My advice for anyone writing a thesis is to identify what the examiners are looking for, and then give them what they want. While this is good guidance, to be really helpful it needs to be elaborated on, so I did some research. First, I carried out a systematic review of the literature on thesis examinations to confirm what examiners look for as they consider a thesis. Then, I studied different literature and identified advice for writing a thesis. Here is a summary of what I found.
Make your thesis a good read for your field
First, identify the field that you are contributing to. Are you writing for biochemists in general or for a subfield? Are you writing for art historians, even though you draw on theories in psychology? To find out what is expected, read well-written articles and theses in your field, and use these as a model for your own writing.
If your thesis is unusual (perhaps your research is cross-disciplinary or using a unique method or approach), you can improve it by justifying why you have deviated from the typical pattern.
Re-write to make your thesis reader-friendly
First, write down what you want to say. This may not be clear, so after you have done this, attempt a re-write to make sure that it is reader-friendly. It helps to ask for feedback. Find out where a reader is confused or engaged, interested or struggling and use this knowledge to improve your work.
Before you submit your thesis, you should also revise the writing that your examiners will see first – probably the abstract, introduction, literature review and the conclusion. You most likely wrote your literature review early in your candidature, when your writing was at its worst, so re-write it once your writing has improved. Always do a thorough proofread to remove any errors in grammar, spelling, formatting and references.
Make the thesis easy to follow
Examiners need to follow your ideas, so you need a clear flow both within and between chapters. Remember that your examiners will likely read your thesis in chunks over several weeks and may have forgotten what you said in the first chapter by the time they get to the sixth, so they could do with some help to follow your train of thought.
Some useful tools for this are:
- Summaries and reviews at the start or end of a section or chapter (In this chapter I will first…then…);
- Referring backwards and forwards in your thesis (I will expand on this point in chapter six…; As I said in chapter two…);
- Paragraphs with clear topic sentences that state the main point that you want to make;
- Repeating terms from one paragraph to the next to demonstrate the linking of ideas (if one paragraph was about “energy”, then the next should mention “energy” to show the connection);
- Linking phrases to show the reader how one paragraph is related to others (start one paragraph with “A first method is…” and the next paragraph with “A second method is…”).
To check whether your thesis is coherent, ask someone if they can follow what you have written. If they get lost and you have to explain what you mean, then add your explanation to your writing.
Make your thesis convincing
Above all, your thesis should convince the examiners. Make important claims and conclusions in each chapter and provide convincing evidence and citations to back up such claims. For example, it is not enough to conclude that: “Increasing C02 threatens human nutrition”. You also have to supply data, citations and reasons why the reader should agree. If in doubt, ask someone to read your claims and check whether they are convinced.
Engage with the literature in a convincing manner
You have to justify that your research is original and necessary, and you can demonstrate this by offering evidence from the literature about what has already been achieved and about the controversies, ambiguities and gaps.
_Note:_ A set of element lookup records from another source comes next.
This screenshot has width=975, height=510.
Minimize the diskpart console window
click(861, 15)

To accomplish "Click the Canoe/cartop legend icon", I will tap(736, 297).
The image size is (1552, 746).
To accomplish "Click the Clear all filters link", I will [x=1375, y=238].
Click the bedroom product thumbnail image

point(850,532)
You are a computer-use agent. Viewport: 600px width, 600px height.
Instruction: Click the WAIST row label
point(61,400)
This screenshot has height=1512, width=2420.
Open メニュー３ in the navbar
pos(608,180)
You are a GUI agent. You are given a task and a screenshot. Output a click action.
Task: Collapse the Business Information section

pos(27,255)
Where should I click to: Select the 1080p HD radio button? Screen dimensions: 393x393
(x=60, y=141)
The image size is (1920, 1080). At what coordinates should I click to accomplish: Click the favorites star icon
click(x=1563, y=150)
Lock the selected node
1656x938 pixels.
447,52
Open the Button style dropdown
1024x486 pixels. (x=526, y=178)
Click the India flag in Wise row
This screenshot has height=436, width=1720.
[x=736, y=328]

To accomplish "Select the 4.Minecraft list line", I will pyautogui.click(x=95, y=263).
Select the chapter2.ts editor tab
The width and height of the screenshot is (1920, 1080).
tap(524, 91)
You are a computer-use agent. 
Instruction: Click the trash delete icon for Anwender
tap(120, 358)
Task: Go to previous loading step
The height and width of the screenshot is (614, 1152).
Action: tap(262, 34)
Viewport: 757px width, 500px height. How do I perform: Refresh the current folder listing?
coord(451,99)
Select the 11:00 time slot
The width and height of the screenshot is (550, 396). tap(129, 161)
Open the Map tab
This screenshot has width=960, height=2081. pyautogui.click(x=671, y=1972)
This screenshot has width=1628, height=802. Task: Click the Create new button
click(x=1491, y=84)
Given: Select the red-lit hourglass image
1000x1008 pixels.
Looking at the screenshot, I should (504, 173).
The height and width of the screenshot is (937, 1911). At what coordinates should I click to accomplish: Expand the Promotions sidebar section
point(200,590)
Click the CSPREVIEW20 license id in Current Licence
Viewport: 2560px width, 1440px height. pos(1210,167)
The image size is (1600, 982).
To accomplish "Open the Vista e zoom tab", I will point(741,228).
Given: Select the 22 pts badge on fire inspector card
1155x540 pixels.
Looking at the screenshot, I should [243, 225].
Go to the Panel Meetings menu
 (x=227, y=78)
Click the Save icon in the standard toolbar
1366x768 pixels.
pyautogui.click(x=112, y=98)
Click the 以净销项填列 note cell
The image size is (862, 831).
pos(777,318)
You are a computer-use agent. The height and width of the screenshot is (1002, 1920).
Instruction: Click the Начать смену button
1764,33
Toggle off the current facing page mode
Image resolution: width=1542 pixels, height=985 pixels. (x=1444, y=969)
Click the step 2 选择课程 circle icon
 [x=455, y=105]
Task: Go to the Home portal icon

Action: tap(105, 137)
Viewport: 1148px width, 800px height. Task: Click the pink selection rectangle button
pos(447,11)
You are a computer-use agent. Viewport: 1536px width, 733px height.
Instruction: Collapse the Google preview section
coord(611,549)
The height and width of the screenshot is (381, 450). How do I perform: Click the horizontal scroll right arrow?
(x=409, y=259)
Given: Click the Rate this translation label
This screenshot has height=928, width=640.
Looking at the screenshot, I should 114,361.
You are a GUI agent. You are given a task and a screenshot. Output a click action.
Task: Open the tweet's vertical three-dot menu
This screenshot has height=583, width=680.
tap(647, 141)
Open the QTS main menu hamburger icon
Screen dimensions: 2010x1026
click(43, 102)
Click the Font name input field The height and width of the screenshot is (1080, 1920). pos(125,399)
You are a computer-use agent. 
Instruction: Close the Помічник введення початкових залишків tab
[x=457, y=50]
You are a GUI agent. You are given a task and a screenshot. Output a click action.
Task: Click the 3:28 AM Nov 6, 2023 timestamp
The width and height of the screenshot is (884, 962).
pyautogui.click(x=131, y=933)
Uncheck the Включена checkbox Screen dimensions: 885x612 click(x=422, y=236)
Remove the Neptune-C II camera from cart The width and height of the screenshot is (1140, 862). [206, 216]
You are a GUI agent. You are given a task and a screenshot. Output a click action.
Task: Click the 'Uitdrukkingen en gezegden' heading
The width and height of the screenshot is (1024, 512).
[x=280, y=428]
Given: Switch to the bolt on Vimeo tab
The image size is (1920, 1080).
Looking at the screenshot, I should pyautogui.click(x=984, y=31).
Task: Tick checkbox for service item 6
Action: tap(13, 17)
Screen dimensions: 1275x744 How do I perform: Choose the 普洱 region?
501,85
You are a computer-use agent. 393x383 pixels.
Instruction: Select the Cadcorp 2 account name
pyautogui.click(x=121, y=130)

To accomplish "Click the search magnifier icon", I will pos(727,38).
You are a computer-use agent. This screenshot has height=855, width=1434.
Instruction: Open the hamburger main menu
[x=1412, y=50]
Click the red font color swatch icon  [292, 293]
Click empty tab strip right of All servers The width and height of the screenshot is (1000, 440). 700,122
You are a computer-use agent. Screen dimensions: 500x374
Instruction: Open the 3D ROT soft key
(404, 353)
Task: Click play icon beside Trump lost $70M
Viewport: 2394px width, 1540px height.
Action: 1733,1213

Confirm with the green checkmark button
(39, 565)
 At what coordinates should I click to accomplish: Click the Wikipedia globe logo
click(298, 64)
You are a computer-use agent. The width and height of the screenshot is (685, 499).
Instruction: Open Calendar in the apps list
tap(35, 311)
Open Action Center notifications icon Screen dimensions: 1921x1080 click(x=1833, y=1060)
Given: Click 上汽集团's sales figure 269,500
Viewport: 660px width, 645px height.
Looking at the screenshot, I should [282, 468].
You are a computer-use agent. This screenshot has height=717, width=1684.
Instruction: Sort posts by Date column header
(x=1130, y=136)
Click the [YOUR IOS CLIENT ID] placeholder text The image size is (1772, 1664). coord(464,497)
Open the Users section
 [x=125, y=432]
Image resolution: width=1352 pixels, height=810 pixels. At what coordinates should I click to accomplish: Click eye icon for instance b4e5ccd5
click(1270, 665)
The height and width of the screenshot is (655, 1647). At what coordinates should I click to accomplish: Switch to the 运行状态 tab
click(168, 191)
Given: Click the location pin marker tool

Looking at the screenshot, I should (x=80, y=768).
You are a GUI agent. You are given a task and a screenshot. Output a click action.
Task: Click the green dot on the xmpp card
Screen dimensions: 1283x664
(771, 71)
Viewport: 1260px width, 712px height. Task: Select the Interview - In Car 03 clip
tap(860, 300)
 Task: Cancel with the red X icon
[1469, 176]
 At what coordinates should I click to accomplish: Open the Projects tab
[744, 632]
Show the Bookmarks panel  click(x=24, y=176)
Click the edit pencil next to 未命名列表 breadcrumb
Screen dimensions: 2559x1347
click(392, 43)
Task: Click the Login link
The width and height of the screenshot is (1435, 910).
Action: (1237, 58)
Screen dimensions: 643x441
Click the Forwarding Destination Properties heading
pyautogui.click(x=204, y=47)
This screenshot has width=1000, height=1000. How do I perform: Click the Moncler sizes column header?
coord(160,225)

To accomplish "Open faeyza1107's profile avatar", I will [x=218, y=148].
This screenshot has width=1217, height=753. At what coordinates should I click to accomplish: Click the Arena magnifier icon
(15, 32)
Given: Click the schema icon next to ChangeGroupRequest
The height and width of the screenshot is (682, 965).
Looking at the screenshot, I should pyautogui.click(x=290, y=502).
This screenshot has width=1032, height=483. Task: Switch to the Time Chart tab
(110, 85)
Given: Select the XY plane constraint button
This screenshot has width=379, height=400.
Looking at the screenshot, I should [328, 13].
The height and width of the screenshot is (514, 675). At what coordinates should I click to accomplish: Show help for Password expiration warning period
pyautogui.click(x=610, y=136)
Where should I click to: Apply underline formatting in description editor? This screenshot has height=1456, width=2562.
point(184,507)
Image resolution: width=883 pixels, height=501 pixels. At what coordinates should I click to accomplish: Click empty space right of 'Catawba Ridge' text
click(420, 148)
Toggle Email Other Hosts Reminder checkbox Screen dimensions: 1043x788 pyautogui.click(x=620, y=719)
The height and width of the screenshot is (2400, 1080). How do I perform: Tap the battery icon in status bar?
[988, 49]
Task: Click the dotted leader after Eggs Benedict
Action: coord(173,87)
Convince your examiners that your research will contribute to your field by providing evidence from the literature about what has already been done and what still needs to be done. In your literature review, present your conclusions about the main ideas, themes and claims and use the literature to back up each of your conclusions. Don’t merely list who said what. Instead, state the main conclusion that the reader needs to know and then use the references to back it up: “The crops that produce our needed source of zinc and iron have lower concentrations of these essential elements when grown under conditions of higher C02 (Thomas, 2012; Ying, 2013; Adelhardt 2016)”.
Choose the right approach
You must also show that you have an appropriate method for tackling your topic. Use the literature to justify your approach – is it based on an established approach that works well for your research topic, or does your topic demand a new approach?
Convince your examiners that your thesis is publishable
State your findings, but also explicitly discuss their implications for the literature in your field. Show how you have confirmed or complicated, elaborated or rejected, vindicated or discredited what has already been said (“I found x, which is consistent with the previous research, but I also found y, which gives a new perspective on the long-term effects”). Be explicit about how and where you have made a contribution and convince the examiner that this is a worthy addition.
The advice outlined here applies what we know about theses examiners to offer reassurance and guidance. Although some of this advice is not new, my aim was to frame it in a useful way.